In 1969, Nzeribe started the Fanz Organisation based in London. The organisation dealt in heavy construction, arms, oil brokerage, publishing and property investment. It also engaged in businesses in the Middle East and the Gulf region. By 1979, Fanz had an annual trading turnover of £70 million. Today, he is believed to be worth over $1.5 billion.
In Nigeria, Nzeribe built Sentinel Assurance and other companies. His country home in Oguta is called Haven of Peace, a plush estate that has multiple mansions that still compete with anything you can get anywhere in the country.
The billionaire businessman was elected into the Senate in the Third Republic.

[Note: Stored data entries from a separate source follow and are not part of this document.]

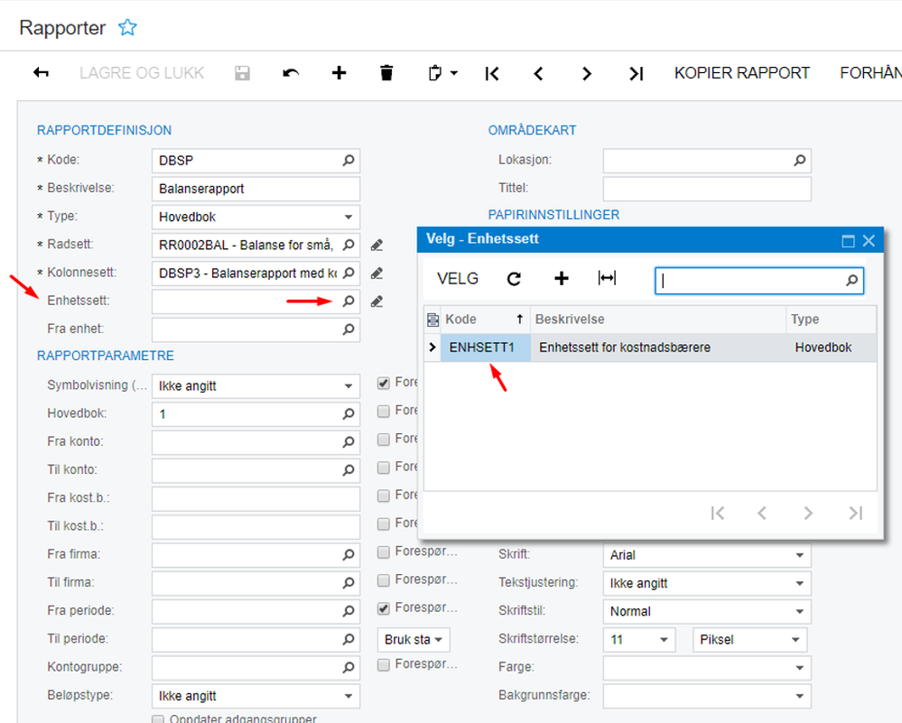This screenshot has width=902, height=723.
Task: Click the back arrow in the toolbar
Action: [x=41, y=73]
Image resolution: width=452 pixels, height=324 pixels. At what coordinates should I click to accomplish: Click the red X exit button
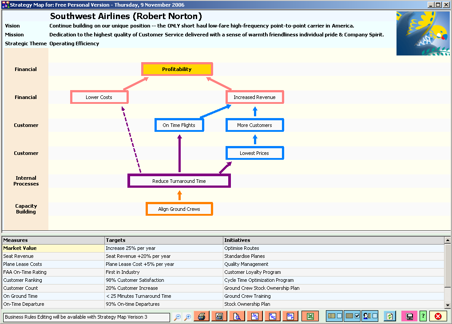point(438,316)
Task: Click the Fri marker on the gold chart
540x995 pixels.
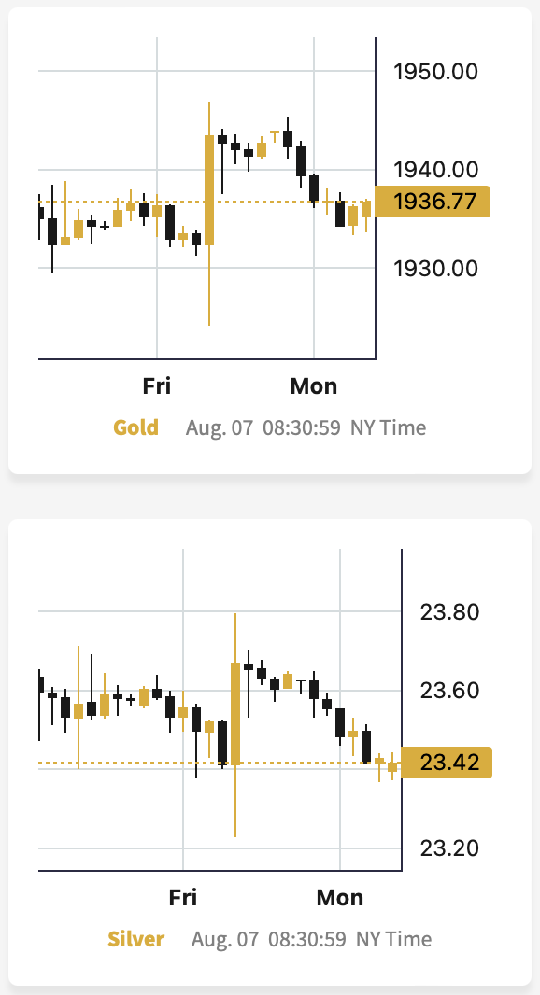Action: point(156,385)
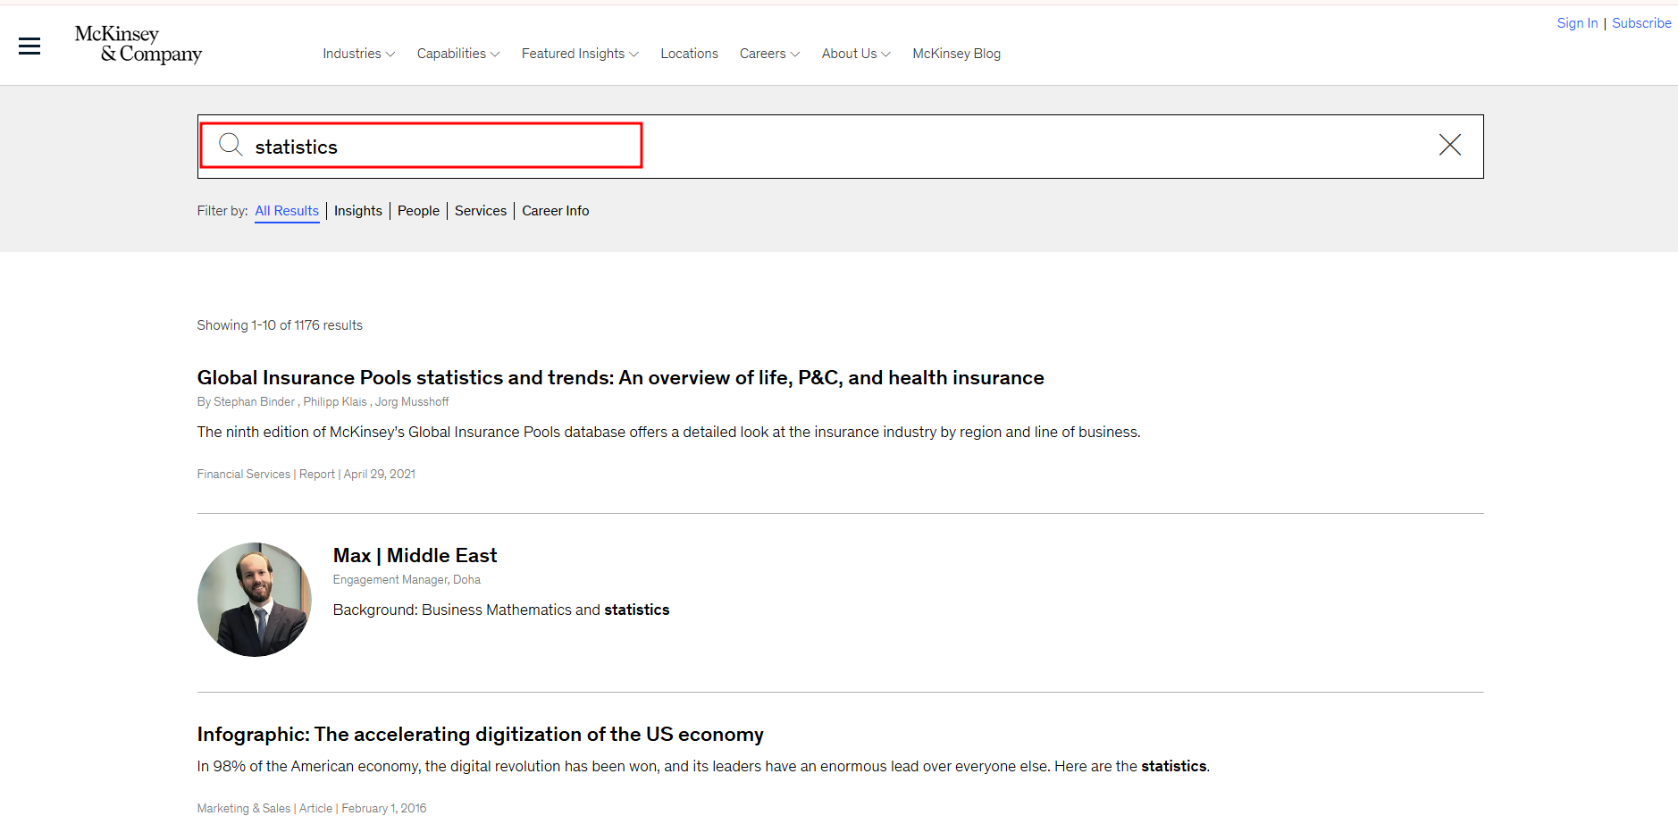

He represented the Orlu senatorial zone in 1999 and was re-elected in 2003.
However, the tide seem turned against him in November 2002 when the then president of the Senate, Anyim Pius Anyim, suspended him indefinitely following an allegation of a N22 million fraud. Nzeribe was said to be planning an impeachment motion against Anyim at the time.
Arthur Nzeribe’s power and influence further declined in April 2006, when the Orlu People’s Consultative Assembly, sponsored by the then governor of Imo State, Chief Achike Udenwa, staged what it called a “One-million-man march” to mobilise support for Nzeribe’s recall from the Senate. In December 2006, Osita Izunaso defeated him during the Peoples Democratic Party (PDP) primary election. However, in August 2007, Nzeribe was appointed a member of the Board of Trustees of the PDP.
Since his defeat by Izunaso, with the assistance of Udenwa, Nzeribe appeared to have disappeared from the public scene. That was before he became sick, a situation attributed to old age and a domestic accident he had in his country home.